第10話 狐は美意識が高い

「右近です」

 そう名乗ったのは女房装束を纏った女性。

「左近です」

 そう名乗ったのは狩衣姿の男性。

「よ、よろしく」

 しかし、そっくりな顔と名前に鈴音は困惑だ。用意された懐石料理ばりの美味しい和食を食べつつ困惑。

「この二人は双子でございまして、今回、鈴音様の教育係にと母上様から指名された者たちですよ」

 そんな二人を、狐姿のユキがえっへんと紹介する。まるで我が事のように誇らしげだ。

「ユキ、主はどうして狐のままなのだ?」

 が、ユキの姿が不自然だと左近が顔を顰める。それにユキは仕方ないのですと口を尖らせた。

「あ、あの、私がお願いしたの。ユキってその、イケメンで」

 ぼそっと呟いたイケメンという単語だったが、三人には聞き取れてしまったらしい。ユキが困惑してのたうち回り、右近は大笑い。左近は苦り切った顔をしていた。

「ま、まあ、大分慣れてきたから、人間姿でもいいよ。で、でも、近くにいる時は狐の方がいいかなあ」

 鈴音はバレてしまったものは仕方ないと、開き直り半分そう付け加えた。すると、ユキはまだまだ悶えている。

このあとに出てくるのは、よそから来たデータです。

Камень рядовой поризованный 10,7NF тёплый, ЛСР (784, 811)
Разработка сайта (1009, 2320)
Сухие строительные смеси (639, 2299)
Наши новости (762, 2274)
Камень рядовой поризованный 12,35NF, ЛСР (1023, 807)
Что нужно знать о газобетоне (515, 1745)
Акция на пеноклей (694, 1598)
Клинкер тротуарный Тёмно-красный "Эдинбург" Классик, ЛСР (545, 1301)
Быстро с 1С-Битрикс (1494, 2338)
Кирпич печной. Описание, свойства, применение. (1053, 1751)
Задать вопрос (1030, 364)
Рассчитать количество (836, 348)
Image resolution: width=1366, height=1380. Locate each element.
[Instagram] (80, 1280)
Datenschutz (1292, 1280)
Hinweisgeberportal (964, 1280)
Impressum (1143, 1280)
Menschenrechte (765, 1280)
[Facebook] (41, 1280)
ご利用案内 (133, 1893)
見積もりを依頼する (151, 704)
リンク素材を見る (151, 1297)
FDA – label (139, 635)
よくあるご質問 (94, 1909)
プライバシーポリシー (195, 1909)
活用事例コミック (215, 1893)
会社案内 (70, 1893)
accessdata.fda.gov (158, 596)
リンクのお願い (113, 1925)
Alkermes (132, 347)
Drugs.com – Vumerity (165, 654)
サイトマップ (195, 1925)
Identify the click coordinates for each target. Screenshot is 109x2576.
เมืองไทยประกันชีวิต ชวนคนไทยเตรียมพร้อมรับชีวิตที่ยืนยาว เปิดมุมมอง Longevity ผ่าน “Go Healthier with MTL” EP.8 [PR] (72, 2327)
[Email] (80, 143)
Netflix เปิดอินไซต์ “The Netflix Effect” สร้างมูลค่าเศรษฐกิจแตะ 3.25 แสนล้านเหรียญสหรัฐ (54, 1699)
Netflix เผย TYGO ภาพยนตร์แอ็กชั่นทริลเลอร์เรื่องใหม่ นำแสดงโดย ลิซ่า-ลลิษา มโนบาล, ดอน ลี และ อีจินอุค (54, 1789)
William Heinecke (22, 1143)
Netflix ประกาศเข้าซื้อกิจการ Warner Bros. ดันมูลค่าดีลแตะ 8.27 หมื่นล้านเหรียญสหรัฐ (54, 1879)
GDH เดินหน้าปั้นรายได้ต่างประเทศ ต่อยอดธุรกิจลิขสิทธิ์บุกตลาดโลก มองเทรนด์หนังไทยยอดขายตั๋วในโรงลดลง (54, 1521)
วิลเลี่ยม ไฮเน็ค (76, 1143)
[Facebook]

「ああ、この光栄をどう表現すればいいのでしょうか。紅葉様の取り計らいに感謝すべきでしょうか」

「うるせえよ、お仕え狐。鈴音様、こんなバカの見た目に騙されてはいけません。というより、仮にも王になられる方。容姿に惑わされてはなりませぬ」

 左近が見ていられないとばかりに注意。が、その左近だってなかなか顔が整っている。なんなの、冥界って顔面偏差値高い人しかいないわけ。そう聞きたくなる。

「狐は美意識が高いのですよ」

 そんな疑問が顔に出ていたようで、右近が柔らかく微笑んで教えてくれる。なるほど、美形に拘りがあるということか。

「ええ。変化が上手い者ほど、人間から見ても美しい姿になります。まあ、ユキの場合は元々の霊力が高いですからね。見惚れてしまうのも仕方ありませぬ」

 ふふっと笑う右近は妖艶な美女だ。同性の鈴音でさえドキッとしてしまう。

「ええっと、右近さんと左近さんが色々と教えてくれるってこと?」

 お茶を飲んで鈴音は話を戻す。食べながらでいいと言われたが、一人だけ食事中というのはなかなか難しいものだ。とはいえ、食欲が勝っているので口はもぐもぐと動いてしまうが。

「左様でございます。王に必要な礼儀作法、教養、その他は我々が。ですので、現世に戻られなくても大丈夫ですぞ」

 左近が早速、明日の学校行きに苦言を呈してくる。しかし、鈴音の頭にあるのは健星だ。

「学力がないってバレると、あの男に馬鹿にされる気がするのよね。直感だけど、あの人って大学出てる感じがする」

 美形な顔とスーツに拳銃でびっくりさせられたが、全体的に理知的な印象があった。貶し方も何だかこなれているというか。鈴音が指摘すると、流石ですと二人と一匹が頷いた。

「確かに健星は見聞を広げるため、現世でも活動しております。その際に、大学も出ております。確か東大とかいう」

「と、東大!?」

 偏差値トップの大学を出ているだって。鈴音はますます健星のことが嫌いになりそうだった。なんなの、文武両道、眉目秀麗って完璧すぎない。それで冥界生まれの人間。ああっ、あの人が王様ってことに納得しそう。ケンカっ早いところだけ問題なだけで。

「大丈夫です。我らが姫様が負けるはずがありません」

「そうでございますよ。十分に戦えますわ」

「頭脳なんてどうにでもなります」

 二人と一匹が頑張って励ましてくれるが、鈴音は絶対に高校は卒業しなきゃいけなし、大学もいいところに行かなきゃ張り合えないわよと溜め息だった。